Giuseppe Arezzi’s multifunctional designs combine a modern approach with his Sicilian roots
From his native Sicily, designer Giuseppe Arezzi creates well-considered projects defined by his lively, subtle and witty approach to design
Giuseppe Arezzi has been surrounded by design since he was a child, having grown up with what he calls ‘the myth of design’. In the 1970s, his grandfather opened the first furniture store in Ragusa, the Sicilian town known for its baroque buildings. This store, which sold the best Italian design, from Cassina to B&B Italia, from Flos to Driade, was Arezzi’s introduction to the creative world.

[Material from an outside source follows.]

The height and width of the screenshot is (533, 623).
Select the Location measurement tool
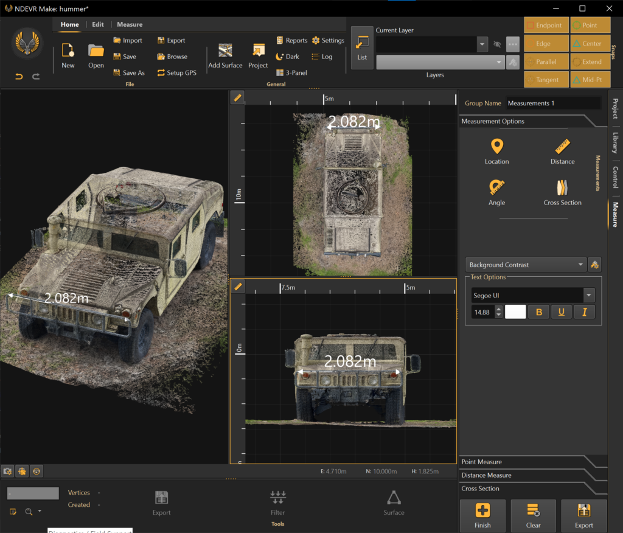point(496,151)
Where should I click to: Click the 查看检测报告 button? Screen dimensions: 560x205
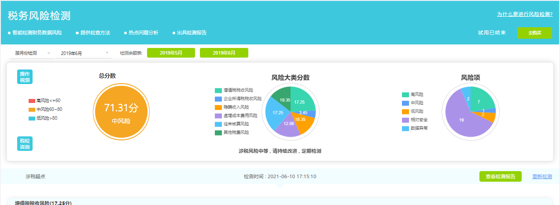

‘I have always used design objects and furniture,’ he says. For him, it’s always been natural to eat with a cutlery set by Achille Castiglioni or to sleep on a bed by Vico Magistretti, and he read his first books illuminated by a ‘Costanza’ lamp by Paolo Rizzatto on his bedside table. He used to flip through the design magazines that his parents brought home and was always curious to learn. So after his high-school graduation, he decided to transform his passion into a job.
Arezzi’s upbringing surrounded by design has fine-tuned his attitude towards the discipline. Once he turned 18, he moved to Milan to study interior design at the Politecnico. There, he learned from Michele De Lucchi and Andrea Branzi, first as their student and then as their assistant. ‘They both taught me to look at design with the eyes of an anthropologist and a sociologist, teaching me that design is a method which has to produce not only goods and objects but especially great content,’ he says. ‘Since the beginning, I wanted to be able to express my creative freedom, so in 2012 I designed the “Manico” armchair, which still perfectly expresses my conceptual approach to design.’ The chair is now part of the Vitra Design Museum's permanent collection.
Arezzi has always been surrounded by beauty and driven by a passion for new, personal discoveries: after his master’s graduation, alongside the development of some personal projects, he started working for some design studios in Milan. ‘Then I met Margherita Ratti, who immediately believed in me,’ he says. Today, her Paris-based brand It's Great Design is the editor of all of Arezzi’s latest projects.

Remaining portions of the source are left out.